I want to show that $f(x)=x^{4k} - 3x ^{3k} + 4x^{2k}-2x^k +1$ is irreducible in $\mathbb{Q}$ for all $k\in \mathbb{N}$. When $k=1$, it is easy to show; however I have trouble in proving this while $k\ge 2$. I have tried lots of irreducibility tests, but I have not found a way to prove this. Can anyone give me, at least, a hint?

Answer 1

Lemma: If $F$ contains a primitive $k$th root of unity then $f(x)=x^k-b$ is irreducible over $F$ if $b$ has not any $n$th root in $F$, $n>1$.

Proof: We know $A=\{\sqrt[k]{b},w\sqrt[k]{b},w^2\sqrt[k]{b},...,w^{k-1}\sqrt[k]{b}\}$ is a subset of $K=F(\sqrt[k]{b})$ so $K/F$ is Galois. Its Galois group is a subgroup of $\mathbb Z_k$ because the roots of minimal polynomial of $\sqrt[k]{b}$ are in $A$, so $\phi:G\to \mathbb Z_k:\phi(\eta)=i$ if $\eta(\sqrt[k]{b})/\sqrt[k]{b}=w^i$ is an injective homomorphism. If $g$ is the minimal polynomial of $\sqrt[k]{b}$, then $g(0)=\prod_{j\in G}{w^j\sqrt[k]{b}}=\sqrt[k]{b^{\deg(g)}}$, so $g(0)\in F \iff \deg(g)=k$, so $g=f$ and $f$ is irreducible.

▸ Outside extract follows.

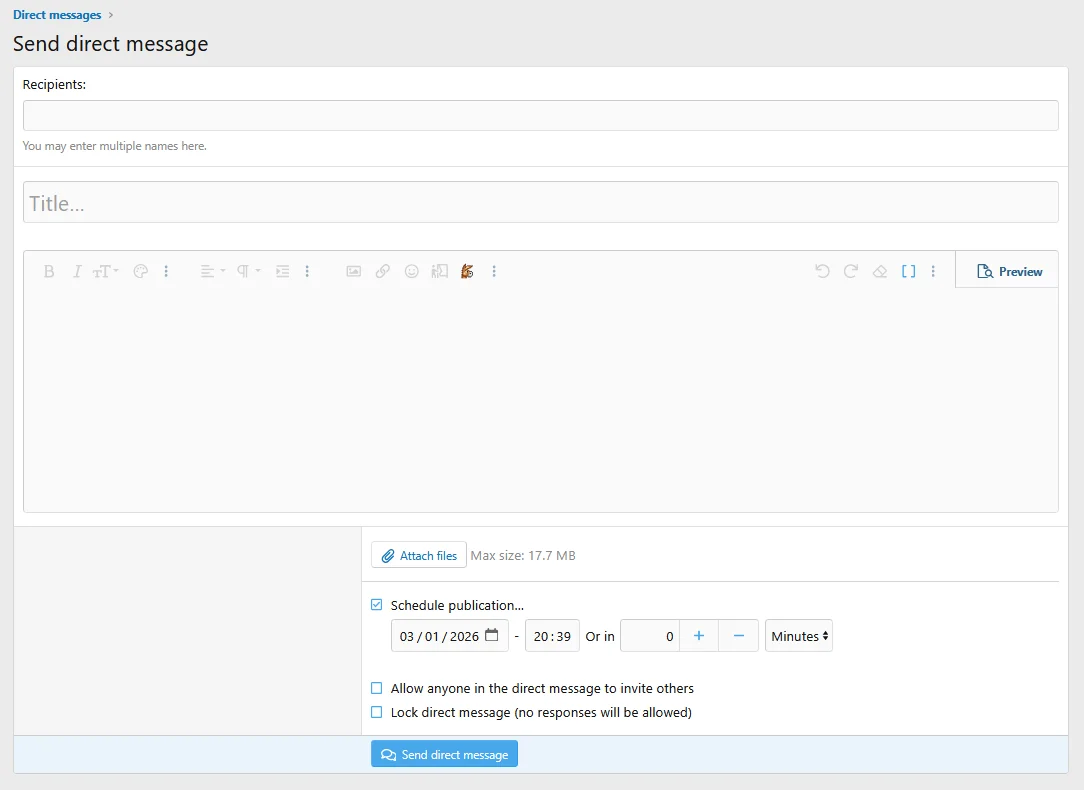Image resolution: width=1084 pixels, height=790 pixels.
Task: Open the paragraph format menu
Action: pyautogui.click(x=245, y=271)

Let $f=x^{4k}-3x^{3k}+4x^{2k}-2x^k+1$. To prove $f$ is irreducible it is sufficient to show $[K:\mathbb Q]=4k$ where $K=\mathbb Q(\sqrt[k]{1+e^{2\pi i/5}})$. By using the tower lemma we have $$[K:\mathbb Q]=[K:F][F:\mathbb Q]=4[K:F]\ (F=\mathbb Q(e^{2\pi i/5}))$$ so it is sufficient to show $[K:F]=k$ or $x^k-(1+e^{2\pi i/5})$ is irreducible over $F$. But $1+e^{2\pi i/5}$ hasn't any $n$th root in $F$, so by the lemma it is irreducible over $F(w)$, so over $F$.